Exercise aim —
Count every line in the data that contains the word "item", then report that number alone.

····················

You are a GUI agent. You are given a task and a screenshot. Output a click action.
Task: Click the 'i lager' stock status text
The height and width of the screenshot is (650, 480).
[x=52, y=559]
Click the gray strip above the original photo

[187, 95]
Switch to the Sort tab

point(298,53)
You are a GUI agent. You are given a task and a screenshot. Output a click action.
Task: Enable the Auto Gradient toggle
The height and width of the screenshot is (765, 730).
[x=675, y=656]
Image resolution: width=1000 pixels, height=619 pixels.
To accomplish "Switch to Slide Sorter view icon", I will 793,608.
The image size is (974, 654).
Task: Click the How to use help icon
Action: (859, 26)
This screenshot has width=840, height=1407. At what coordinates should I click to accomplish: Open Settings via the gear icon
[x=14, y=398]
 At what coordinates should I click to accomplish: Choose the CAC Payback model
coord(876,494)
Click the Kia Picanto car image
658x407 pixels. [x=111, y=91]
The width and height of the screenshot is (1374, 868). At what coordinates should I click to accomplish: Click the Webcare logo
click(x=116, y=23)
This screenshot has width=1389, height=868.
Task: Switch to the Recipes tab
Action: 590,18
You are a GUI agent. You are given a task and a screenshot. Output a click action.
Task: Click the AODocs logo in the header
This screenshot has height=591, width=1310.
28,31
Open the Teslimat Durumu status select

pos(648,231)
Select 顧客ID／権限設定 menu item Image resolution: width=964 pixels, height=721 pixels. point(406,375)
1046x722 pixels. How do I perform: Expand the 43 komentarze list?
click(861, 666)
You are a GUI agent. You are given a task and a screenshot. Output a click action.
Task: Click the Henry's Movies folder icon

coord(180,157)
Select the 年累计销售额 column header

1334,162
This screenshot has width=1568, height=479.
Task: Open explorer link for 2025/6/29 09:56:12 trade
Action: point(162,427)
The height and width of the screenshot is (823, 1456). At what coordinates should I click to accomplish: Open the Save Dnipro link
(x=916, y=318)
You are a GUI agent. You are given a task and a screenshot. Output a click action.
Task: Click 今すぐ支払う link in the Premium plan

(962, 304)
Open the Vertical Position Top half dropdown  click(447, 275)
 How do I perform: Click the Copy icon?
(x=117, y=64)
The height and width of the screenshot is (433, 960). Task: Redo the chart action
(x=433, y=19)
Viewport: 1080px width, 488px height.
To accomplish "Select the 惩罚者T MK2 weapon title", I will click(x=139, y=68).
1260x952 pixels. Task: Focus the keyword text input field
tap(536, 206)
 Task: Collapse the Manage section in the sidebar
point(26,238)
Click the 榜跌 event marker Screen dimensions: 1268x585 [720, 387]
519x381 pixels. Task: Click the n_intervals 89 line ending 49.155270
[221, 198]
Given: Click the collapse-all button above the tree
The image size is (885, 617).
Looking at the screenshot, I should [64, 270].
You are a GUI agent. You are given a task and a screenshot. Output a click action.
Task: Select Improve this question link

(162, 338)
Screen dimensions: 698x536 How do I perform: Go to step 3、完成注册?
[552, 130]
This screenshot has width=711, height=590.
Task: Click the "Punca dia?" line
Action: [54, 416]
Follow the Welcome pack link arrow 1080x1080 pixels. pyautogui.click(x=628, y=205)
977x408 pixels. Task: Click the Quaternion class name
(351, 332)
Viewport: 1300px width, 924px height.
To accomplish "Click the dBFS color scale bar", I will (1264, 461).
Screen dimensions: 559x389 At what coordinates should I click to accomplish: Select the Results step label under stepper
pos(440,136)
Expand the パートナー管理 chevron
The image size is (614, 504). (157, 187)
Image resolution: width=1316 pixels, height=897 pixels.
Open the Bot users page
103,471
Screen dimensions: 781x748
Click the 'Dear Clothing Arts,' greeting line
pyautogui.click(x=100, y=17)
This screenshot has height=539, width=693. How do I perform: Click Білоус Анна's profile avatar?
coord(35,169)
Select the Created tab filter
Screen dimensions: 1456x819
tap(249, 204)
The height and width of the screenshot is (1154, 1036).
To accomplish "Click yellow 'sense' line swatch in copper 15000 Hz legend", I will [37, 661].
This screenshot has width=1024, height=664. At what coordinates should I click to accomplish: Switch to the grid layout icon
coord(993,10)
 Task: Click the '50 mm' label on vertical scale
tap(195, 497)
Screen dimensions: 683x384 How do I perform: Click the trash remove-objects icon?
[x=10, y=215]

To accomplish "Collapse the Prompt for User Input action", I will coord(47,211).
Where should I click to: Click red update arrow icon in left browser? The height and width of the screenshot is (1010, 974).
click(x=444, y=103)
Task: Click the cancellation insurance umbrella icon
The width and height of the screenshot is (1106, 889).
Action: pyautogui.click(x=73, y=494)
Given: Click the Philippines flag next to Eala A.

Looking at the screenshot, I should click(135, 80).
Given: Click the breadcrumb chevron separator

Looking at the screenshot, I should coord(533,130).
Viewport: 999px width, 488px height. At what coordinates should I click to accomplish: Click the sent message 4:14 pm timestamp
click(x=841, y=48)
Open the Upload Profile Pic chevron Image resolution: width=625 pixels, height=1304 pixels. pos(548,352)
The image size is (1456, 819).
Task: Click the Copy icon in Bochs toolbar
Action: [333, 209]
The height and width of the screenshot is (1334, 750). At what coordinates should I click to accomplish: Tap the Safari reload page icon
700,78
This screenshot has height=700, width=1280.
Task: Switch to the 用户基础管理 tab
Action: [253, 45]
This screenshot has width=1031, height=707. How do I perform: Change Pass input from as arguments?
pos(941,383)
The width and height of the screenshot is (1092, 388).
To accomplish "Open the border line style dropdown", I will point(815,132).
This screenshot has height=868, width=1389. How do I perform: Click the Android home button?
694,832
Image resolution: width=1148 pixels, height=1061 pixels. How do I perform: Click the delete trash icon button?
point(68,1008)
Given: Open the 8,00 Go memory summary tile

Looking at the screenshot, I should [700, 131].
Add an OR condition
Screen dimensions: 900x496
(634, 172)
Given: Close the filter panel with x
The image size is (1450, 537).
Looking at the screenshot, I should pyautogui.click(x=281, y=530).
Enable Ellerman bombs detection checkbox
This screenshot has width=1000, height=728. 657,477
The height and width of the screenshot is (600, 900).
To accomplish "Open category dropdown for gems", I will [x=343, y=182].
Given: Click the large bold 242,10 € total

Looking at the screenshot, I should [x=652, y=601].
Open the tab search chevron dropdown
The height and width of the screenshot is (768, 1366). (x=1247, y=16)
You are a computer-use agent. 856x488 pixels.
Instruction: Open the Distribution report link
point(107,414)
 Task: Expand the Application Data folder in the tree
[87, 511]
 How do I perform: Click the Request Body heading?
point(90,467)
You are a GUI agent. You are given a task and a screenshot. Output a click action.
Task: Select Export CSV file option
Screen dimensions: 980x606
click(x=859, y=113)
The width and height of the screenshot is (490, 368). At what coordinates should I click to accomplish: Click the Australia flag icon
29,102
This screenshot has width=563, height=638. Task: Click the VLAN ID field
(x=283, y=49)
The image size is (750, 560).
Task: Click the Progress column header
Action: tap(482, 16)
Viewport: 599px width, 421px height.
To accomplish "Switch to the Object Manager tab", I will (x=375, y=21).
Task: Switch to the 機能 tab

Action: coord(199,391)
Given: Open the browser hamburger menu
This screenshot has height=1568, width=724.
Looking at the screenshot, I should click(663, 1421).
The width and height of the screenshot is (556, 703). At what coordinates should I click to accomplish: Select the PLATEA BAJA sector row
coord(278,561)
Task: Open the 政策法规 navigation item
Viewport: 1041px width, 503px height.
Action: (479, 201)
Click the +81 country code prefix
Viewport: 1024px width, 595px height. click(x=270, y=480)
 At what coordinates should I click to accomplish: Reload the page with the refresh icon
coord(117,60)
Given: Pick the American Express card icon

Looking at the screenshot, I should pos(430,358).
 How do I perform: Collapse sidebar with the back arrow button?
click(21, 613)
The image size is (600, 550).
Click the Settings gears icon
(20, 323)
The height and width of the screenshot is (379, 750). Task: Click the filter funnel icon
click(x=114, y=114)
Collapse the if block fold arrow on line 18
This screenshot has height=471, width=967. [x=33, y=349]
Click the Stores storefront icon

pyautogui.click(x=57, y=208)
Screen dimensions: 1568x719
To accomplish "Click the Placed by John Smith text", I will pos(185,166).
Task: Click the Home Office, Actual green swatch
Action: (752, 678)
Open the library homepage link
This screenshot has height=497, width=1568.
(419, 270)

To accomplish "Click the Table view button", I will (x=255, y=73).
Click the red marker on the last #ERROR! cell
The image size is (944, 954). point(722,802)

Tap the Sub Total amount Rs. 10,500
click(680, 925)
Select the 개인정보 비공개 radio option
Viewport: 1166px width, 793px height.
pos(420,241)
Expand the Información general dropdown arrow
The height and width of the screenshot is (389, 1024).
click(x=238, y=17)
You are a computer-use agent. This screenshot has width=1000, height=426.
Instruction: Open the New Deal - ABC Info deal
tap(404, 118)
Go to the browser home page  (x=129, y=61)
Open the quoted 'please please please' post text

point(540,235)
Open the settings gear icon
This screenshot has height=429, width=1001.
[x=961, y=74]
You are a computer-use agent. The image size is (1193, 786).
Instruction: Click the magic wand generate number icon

····················

Written solution —
2